In fast-paced commercial kitchens, awareness is critical. Verbal cues like “corner” or “door” are meant to prevent collisions, but in loud, high-stress environments they’re easy to miss. These breakdowns in communication can lead to accidents, delays, and inefficient workflow. Kitchen Flow Control (KFC) explores how low-cost automation can improve safety and efficiency by reducing reliance on human communication in critical moments.
Using ESP32 microcontrollers communicating over ESP-NOW, KFC monitors high-traffic areas and dish return stations and responds with localized audio alerts and centralized event logging.
System Design
KFC consists of four primary modules. Two function as door alarm units, placed on opposite sides of a kitchen doorway. Each unit uses an ultrasonic sensor to detect approaching motion and a buzzer to issue an audible warning. When motion is detected, both units trigger simultaneously, alerting staff on either side of the door. Different alert tones are used for each side to make the signals immediately distinguishable, even in noisy environments.

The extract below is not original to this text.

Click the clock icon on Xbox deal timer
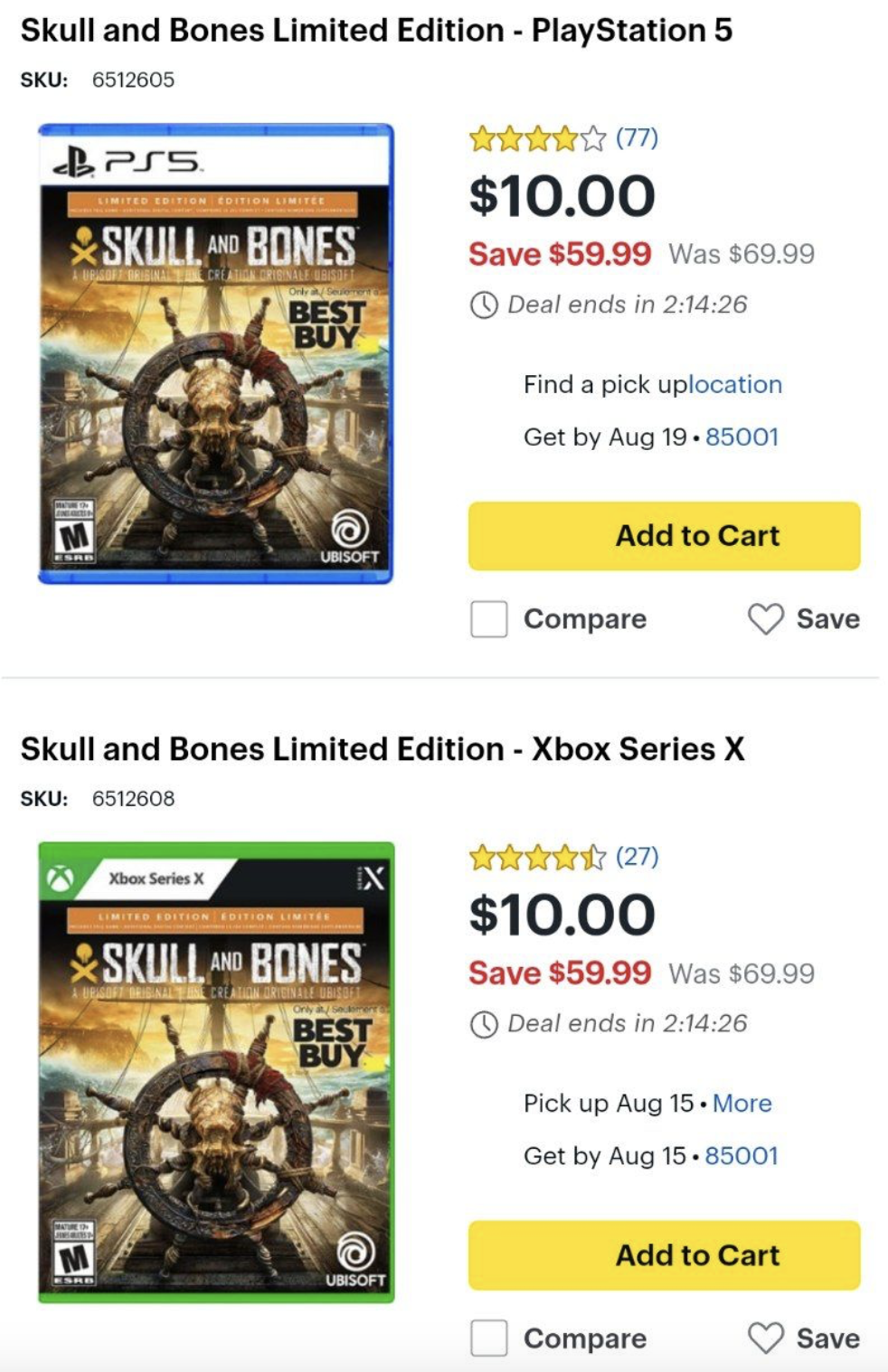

A third module is a dish-bin monitoring unit designed to sit beneath a dish return station. Using a load cell and HX711 amplifier, this module tracks the accumulated weight of dishes. Once a predefined threshold is reached, the system issues an alert indicating that the bin needs to be cleared, helping prevent bottlenecks and reduce staff downtime.
The final module serves as a central server, receiving signals from all devices and logging events with timestamps and sensor identifiers. This creates a record of kitchen activity that can be used to evaluate traffic patterns and system performance.
Testing and Iteration
Testing showed that the ultrasonic sensors reliably detected human motion within approximately two meters, with near-instantaneous alarm activation. The load cell system consistently triggered alerts at the calibrated threshold. Early prototypes suffered from false triggers, largely due to sensor sensitivity and unstable mounting. These issues were resolved through improved mechanical mounting and more careful calibration.
One of the key takeaways from this project was the importance of hardware integration. Even inexpensive components performed reliably when properly mounted and thoughtfully programmed, and small mechanical improvements often had a greater impact than changes in code alone.
Reflection
Kitchen Flow Control demonstrates how simple, distributed sensing systems can meaningfully improve safety and workflow in demanding environments. While developed for restaurant kitchens, the same approach could be adapted for other spaces where awareness and timing are critical. The project emphasized system-level thinking, iterative prototyping, and the value of combining mechanical, electrical, and software design into a cohesive solution.